Train a model for a new language

Opened this issue a month ago · 7 comments

I want to train a new programming language with a model. Without fine-tuning, it is completely impossible to output because it is an internal front-end framework and the open-source model does not have corresponding corpus. Now, I want to fine tune based on Qwen-2.5-Coder-32B and hope that the output component code can comply with the specifications in the internal framework documentation. And implement code writing. May I ask how to use Qwen-2.5-Coder-32B for training， Do we need to pretrain, or just fine tune based on Qwen-2.5-Coder-32B

Answer 1 · 2024-12-05T08:11:32.000Z

https://github.com/QwenLM/Qwen2.5-Coder/tree/main/finetuning

here are our finetuning scripts, you can try.

pretraining or not depends on your demands and resources. We advise you to try first. Hoping to hear your successful implementation on Qwen-Coder :)

Answer 2 · 2024-12-05T12:16:50.000Z

Thank you for your reply. If I want to try fine tune Qwen-Coder, can I do it in two steps? The first step is to learn the basic grammar knowledge of the new language, first do grammar knowledge fine-tuning , and then second do instruction fine-tuning,Could you give me some training suggestions about this .thanks

Answer 3 · 2024-12-10T10:05:52.000Z

You can try the low-quality data in the first stage and high-quality data in the second sft stage. Maybe, it brings more improvement (https://arxiv.org/abs/2412.05210).

Answer 4 · 2024-12-11T07:20:24.000Z

Okay, thank you for your suggestion. I also have a question to ask. Should we use full parameter fine-tuning or based on Lora fine-tuning? Currently, GPU resources are not very sufficient, and I plan to use Lora fine-tuning. I'm not sure about the performance.

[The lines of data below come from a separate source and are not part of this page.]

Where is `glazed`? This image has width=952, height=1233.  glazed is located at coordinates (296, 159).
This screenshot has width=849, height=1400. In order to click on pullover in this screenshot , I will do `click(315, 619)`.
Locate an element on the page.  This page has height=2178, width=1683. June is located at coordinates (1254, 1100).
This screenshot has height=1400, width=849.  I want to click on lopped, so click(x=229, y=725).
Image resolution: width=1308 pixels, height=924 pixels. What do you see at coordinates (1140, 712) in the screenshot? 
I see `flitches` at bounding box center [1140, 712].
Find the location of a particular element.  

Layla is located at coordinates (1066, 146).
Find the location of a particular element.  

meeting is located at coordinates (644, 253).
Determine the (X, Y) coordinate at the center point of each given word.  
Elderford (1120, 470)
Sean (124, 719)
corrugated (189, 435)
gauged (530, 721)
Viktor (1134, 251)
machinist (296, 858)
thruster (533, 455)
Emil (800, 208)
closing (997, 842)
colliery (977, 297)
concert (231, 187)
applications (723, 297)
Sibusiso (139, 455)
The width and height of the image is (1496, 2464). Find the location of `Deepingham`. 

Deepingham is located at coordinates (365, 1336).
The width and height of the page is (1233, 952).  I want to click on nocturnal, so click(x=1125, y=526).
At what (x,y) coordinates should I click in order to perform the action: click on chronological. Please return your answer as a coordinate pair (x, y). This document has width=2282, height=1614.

Answer 5 · 2024-12-16T03:36:13.000Z

both way is ok, i am not sure too :(

waiting for your feedback~

Answer 6 · 2024-12-16T07:21:10.000Z

OK,Thank you. If I do pre-training, is SFT's finetune script suitable for pre-training? I see that the source code only provides the finetune script. Can this script be used for pre-training?

Answer 7 · 2024-12-24T12:50:44.000Z

You need to modify the script yourself, such as turning off the ChatML format, packing the corpus, and so on.